Accepter ce schéma n’est pas facile. Cela ressemble à accepter un échec. D’une certaine façon, c’en est un. Le partenariat parental que tu espérais peut-être réparer par un travail commun ne le sera pas par cette voie. L’enfant, pourtant, peut quand même grandir bien. La structure pour l’enfant peut quand même se bâtir, même si elle se bâtit davantage de ton côté que du sien. Beaucoup d’enfants grandissent bien avec des co-parents qui n’ont jamais réussi le travail commun, parce qu’un parent a fait assez de la construction structurelle seul pour compenser l’absence de l’autre côté.

Ce n’est pas une invitation à porter toute la charge. C’est le constat que certaines situations de co-parentalité finissent structurellement à sens unique, et que le travail, pour le parent qui bâtit, c’est de le faire de façon tenable, avec son propre soutien, sans s’épuiser.

Pour finir

C’est le soir. Le nom de la médiatrice est resté sans rendez-vous. Le point de départ n’est toujours pas réglé.

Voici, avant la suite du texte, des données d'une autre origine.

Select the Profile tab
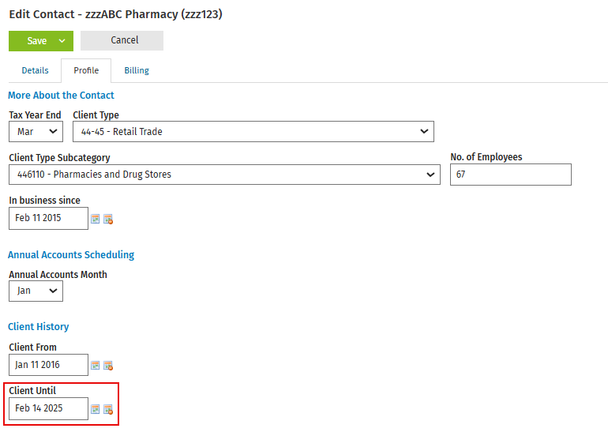This screenshot has width=608, height=432. click(x=86, y=70)
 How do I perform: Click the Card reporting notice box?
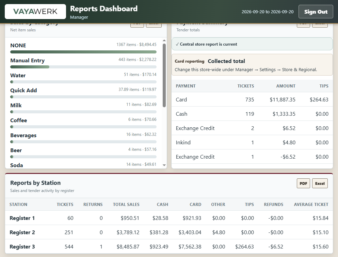[252, 65]
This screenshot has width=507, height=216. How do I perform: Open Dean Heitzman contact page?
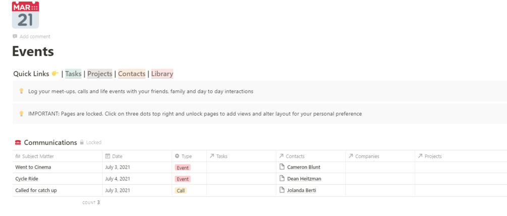point(304,179)
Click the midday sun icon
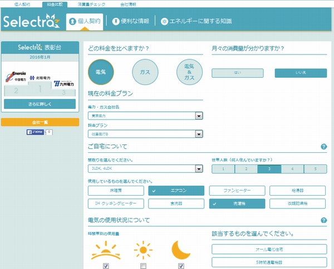 click(143, 250)
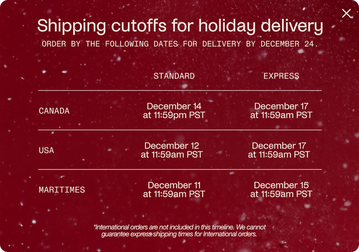Select the STANDARD column header
The height and width of the screenshot is (252, 359).
coord(174,76)
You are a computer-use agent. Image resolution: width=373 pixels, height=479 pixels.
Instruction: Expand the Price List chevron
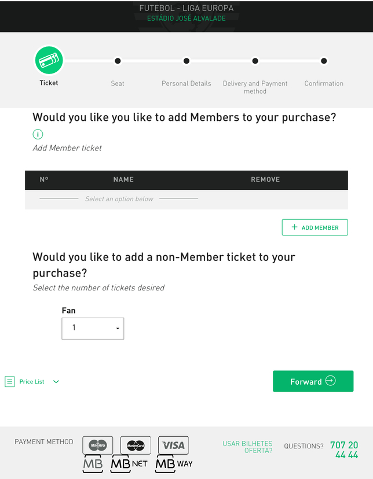click(x=56, y=382)

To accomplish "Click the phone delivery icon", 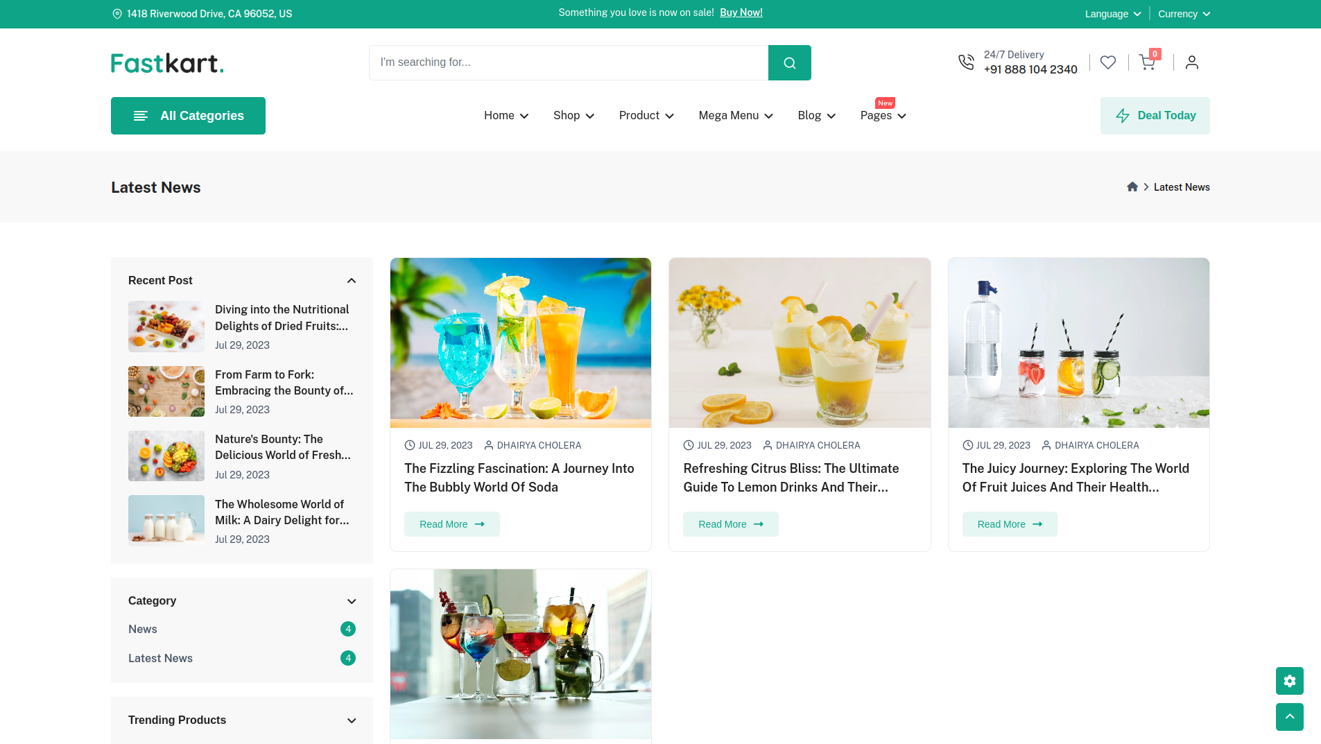I will [966, 62].
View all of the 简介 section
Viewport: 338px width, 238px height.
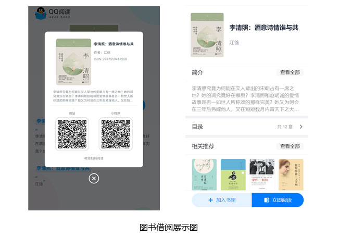coord(290,72)
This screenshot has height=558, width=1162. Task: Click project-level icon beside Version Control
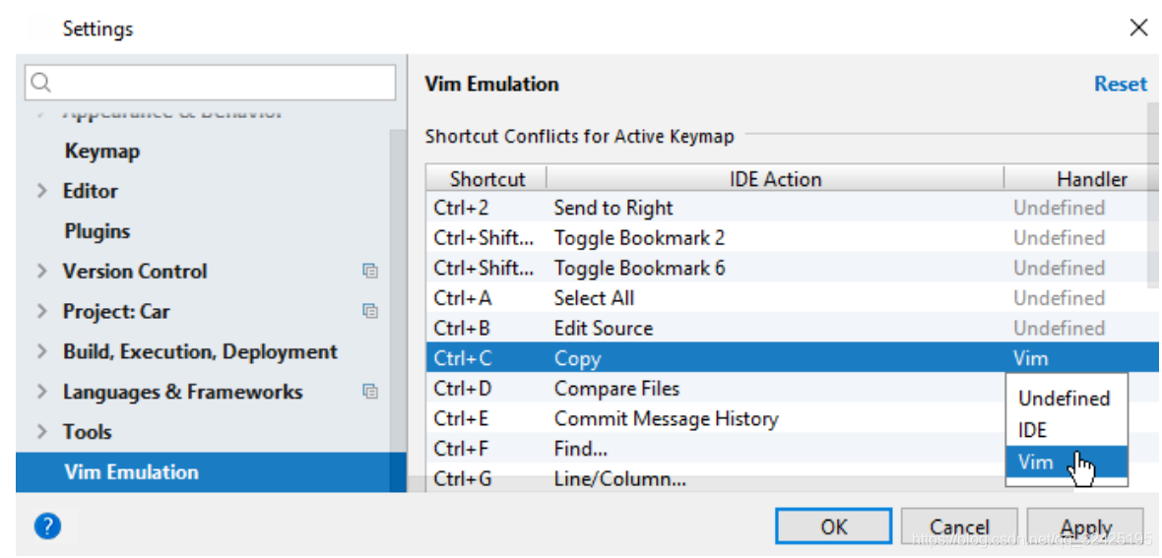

Tu y as réfléchi avec soin. Tu en as parlé avec ton thérapeute. Tu en as parlé avec un ami proche qui connaît la situation. Tu as pris le temps de tenir les différentes voies.

Ce soir, la décision est la suivante : tu vas attendre encore deux mois. Tu vas continuer ton propre travail individuel. Tu vas changer, dans ton comportement, les choses que tu as décidé de changer. Tu vas observer comment la situation évolue. Si elle n’a pas bougé d’ici là, tu consulteras un avocat pour une conversation ponctuelle sur ce qui est structurellement possible, et tu décideras à partir de là.

Tu ne vas pas continuer à proposer la médiation. Deux propositions claires ont été faites. Continuer à proposer fait de toi celui qui met la pression, ce qui n’aide pas. Ton co-parent a entendu l’invitation. S’il veut y revenir, il le fera.

L’attente n’est pas passive. Tu travailles. Le travail est simplement de ton côté de la situation plutôt que dans l’espace commun.

Tu prépares du thé. Tu restes un moment avec la situation.

Dans quelques mois, le tableau sera plus clair que ce soir. Peut-être que la situation se sera résolue d’elle-même. Peut-être que tu travailleras avec un avocat. Peut-être que ton co-parent sera revenu à la proposition de médiation à sa façon. Peut-être rien de tout cela.

Ce qui est plus clair, ce soir, c’est que tu as pris une décision sur ta propre voie. La décision ne dépend pas de ton co-parent. Elle peut tenir quoi qu’il choisisse.

Ton enfant, demain, prendra son petit-déjeuner et ira à l’école. Sa vie quotidienne n’est pas en crise ; le point en suspens est réel mais pas catastrophique. Tu vas garder solide la texture du quotidien pendant que la question structurelle attend le bon prochain geste.

Ça, ce soir, c’est suffisant.

Tu finis ton thé. Tu vas te coucher. Le point en suspens repose dans un endroit plus calme que la semaine dernière. Pas parce qu’il est réglé. Parce que tu as cessé, ce soir au moins, de pousser vers le genre de résolution pour lequel ton co-parent n’est pas, en ce moment, disponible.

Le travail continue, à sens unique pour l’instant, avec de la patience pour ce qui pourra bouger.

C’est ça, dans les jours plus durs de la co-parentalité, ce qu’est vraiment le travail.

Ceci est une aide d'entraide, pas un avis médical, psychologique ou juridique, et en aucun cas un substitut à un professionnel qualifié. Si toi ou ton enfant êtes peut-être en danger, contacte les services d'urgence de ta région.